Suw… comment… son nom m’arrache un juron silencieux. Elle sait. Elle sait tout de lui, et… merde. J’ai rien vu venir. Son regard me transperce, tordu par la colère. Je n’ai jamais vu une mère aussi furieuse, si… déterminée.
- Vous avez ruiné sa vie, continue-t-elle d’une voix plus basse, tremblante de colère.
Putain. Chaque mot me brûle, me vrille. La rage, la colère, la frustration… ça me bouffe de l’intérieur. Et d’un coup, les pièces du puzzle glissent en place. Son contrôle, son besoin de tout surveiller… c’est pas par instinct maternel. C’est une peur. Une nécessité. Je sens le sol se dérober sous mes pieds. Elle sait. Il y a dans sa voix une haine trop profonde. Trop personnelle. Elle savait depuis le début. Que tout ce merdier allait nous tomber dessus.
- Vous travaillez pour eux, je murmure sans même y réfléchir.

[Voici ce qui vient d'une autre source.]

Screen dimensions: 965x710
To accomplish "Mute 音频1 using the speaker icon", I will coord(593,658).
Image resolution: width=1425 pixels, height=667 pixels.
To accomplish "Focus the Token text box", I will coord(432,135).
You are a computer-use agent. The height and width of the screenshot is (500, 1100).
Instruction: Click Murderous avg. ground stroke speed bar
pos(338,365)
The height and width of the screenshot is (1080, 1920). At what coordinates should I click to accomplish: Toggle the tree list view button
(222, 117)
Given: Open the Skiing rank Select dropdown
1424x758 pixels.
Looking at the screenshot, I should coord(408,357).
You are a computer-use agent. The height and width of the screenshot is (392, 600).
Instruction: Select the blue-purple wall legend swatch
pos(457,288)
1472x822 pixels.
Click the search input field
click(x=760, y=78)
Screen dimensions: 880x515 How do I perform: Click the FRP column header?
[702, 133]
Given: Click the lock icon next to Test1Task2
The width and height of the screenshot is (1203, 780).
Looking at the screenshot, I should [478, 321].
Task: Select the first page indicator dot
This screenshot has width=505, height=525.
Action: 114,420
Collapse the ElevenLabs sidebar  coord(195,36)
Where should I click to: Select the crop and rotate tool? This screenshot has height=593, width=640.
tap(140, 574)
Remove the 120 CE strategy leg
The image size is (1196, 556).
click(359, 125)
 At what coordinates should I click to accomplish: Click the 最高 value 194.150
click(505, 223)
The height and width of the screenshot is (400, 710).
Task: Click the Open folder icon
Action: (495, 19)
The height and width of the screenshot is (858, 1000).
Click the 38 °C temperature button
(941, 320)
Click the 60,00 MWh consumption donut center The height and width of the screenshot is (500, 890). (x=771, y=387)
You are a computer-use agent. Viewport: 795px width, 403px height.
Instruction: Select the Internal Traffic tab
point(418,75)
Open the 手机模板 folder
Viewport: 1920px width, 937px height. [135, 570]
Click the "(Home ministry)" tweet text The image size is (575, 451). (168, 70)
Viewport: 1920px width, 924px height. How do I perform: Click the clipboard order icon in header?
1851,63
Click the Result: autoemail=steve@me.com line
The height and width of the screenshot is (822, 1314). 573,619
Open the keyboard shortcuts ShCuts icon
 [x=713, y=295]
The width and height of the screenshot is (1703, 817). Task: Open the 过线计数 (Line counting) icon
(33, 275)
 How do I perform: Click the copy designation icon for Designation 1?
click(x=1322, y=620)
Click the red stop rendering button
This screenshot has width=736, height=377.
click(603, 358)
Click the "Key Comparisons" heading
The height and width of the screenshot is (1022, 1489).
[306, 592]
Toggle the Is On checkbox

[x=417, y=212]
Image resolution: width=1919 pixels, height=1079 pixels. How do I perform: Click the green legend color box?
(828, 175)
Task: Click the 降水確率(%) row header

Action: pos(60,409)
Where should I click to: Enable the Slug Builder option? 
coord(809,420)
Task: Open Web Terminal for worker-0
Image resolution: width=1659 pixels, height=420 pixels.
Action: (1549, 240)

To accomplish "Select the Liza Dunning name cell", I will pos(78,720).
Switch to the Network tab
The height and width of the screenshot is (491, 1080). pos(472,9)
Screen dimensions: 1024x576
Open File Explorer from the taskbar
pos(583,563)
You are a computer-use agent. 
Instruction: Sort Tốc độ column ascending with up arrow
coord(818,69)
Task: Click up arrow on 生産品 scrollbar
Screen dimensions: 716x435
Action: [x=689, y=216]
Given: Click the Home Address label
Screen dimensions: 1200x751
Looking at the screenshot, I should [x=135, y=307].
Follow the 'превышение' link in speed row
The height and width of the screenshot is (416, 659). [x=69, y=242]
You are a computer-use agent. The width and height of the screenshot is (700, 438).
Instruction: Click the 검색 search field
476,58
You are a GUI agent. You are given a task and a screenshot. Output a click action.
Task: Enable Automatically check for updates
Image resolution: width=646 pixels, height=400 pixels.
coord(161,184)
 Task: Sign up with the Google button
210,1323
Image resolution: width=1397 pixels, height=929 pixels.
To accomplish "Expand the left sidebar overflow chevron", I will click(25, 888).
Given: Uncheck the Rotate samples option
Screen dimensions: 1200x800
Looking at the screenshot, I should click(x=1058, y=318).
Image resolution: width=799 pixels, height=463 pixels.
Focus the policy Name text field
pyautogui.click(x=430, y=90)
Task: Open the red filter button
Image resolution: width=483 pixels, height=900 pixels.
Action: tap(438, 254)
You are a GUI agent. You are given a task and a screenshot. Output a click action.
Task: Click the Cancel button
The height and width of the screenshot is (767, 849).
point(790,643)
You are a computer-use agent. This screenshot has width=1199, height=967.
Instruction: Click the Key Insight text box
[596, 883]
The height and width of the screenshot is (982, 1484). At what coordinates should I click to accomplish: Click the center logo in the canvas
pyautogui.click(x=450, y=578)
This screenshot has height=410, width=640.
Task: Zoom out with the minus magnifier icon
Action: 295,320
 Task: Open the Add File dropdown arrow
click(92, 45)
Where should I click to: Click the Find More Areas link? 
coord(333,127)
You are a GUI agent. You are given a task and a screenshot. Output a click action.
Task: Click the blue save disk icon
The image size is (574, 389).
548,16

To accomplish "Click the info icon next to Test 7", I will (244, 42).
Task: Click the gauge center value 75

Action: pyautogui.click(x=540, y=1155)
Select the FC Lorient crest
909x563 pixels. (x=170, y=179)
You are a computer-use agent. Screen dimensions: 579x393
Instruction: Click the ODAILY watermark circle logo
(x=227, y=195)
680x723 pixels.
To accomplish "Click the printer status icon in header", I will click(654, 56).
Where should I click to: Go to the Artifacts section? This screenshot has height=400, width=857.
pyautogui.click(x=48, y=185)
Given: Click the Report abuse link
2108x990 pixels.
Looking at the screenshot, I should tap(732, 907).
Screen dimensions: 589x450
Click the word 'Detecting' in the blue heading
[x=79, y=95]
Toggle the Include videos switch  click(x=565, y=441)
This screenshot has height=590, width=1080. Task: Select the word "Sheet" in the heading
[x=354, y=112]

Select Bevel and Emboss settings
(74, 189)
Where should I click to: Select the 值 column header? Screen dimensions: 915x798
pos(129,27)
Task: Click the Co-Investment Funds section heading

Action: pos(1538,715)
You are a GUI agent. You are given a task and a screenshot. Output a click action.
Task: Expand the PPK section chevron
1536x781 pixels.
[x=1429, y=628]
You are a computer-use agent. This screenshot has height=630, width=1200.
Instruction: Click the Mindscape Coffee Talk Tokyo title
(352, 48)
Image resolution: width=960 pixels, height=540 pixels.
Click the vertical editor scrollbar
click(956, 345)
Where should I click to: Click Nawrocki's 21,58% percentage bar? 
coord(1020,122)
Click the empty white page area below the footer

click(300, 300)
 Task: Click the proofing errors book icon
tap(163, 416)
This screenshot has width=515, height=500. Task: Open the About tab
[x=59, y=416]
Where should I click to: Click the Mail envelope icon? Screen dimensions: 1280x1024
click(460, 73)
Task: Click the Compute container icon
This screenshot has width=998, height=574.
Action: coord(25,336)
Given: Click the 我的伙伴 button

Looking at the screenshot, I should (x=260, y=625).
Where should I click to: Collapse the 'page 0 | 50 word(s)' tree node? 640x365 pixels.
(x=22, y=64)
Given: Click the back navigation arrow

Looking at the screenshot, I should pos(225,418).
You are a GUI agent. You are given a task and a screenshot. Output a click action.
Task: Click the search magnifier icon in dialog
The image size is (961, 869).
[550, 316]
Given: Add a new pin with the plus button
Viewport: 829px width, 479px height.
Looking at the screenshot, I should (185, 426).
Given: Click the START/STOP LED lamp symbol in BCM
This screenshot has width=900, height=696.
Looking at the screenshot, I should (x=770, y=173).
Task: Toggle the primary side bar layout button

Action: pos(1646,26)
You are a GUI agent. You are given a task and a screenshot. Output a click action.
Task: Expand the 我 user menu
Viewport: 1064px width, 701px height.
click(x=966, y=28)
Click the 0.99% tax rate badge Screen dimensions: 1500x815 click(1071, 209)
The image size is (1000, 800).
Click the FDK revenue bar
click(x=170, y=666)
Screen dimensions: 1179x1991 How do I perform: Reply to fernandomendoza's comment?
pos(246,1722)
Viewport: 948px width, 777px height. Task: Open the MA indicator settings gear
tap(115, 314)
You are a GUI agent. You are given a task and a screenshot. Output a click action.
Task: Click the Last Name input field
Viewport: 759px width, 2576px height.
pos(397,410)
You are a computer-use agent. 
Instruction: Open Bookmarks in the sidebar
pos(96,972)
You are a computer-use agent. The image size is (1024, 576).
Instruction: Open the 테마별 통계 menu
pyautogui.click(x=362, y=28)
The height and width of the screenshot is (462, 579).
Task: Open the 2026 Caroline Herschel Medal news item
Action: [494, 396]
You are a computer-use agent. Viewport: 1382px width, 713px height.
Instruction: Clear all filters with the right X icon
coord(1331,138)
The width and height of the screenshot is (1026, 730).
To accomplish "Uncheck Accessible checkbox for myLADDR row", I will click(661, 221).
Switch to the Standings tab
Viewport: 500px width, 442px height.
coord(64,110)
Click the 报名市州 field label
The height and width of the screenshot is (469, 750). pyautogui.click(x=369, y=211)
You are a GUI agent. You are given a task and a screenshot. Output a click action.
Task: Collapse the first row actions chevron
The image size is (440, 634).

Silence. Son regard se durcit encore.
La Confrérie.
Ce putain de nom de merde que les Anciens se sont donnés pour la branche Européenne. Fraternité, solidarité, tout le baratin. Ramassis de foutaises. Vaste fumisterie. Une bande de parasites, des salauds qui se prennent pour des dieux. Qui tranchent qui doit vive. Et qui crève.
Mon estomac se tord.
- J’ai déjà perdu assez de temps, dit-elle enfin. Si je t’ai laissé tranquille jusqu’ici, c’était par respect pour ton père que je connaissais bien.
Pause. Ses yeux brûlent.
- Mais aujourd’hui, c’est à cause de toi que ma fille est en danger. Tu vas payer pour ça.
Sa voix est sèche, tranchante. Pas une menace en l’air. Une condamnation. Je sens ses mots me prendre à la gorge. Mais je ne peux pas reculer. Peu importe ce qu’elle croit de moi.
- Je peux aider, je souffle.
Elle éclate d’un rire sans joie.
- Tu en as bien assez fait.
La porte s’ouvre derrière elle. Une silhouette apparaît dans l’ombre du couloir. Antoine. Le daron de remplacement.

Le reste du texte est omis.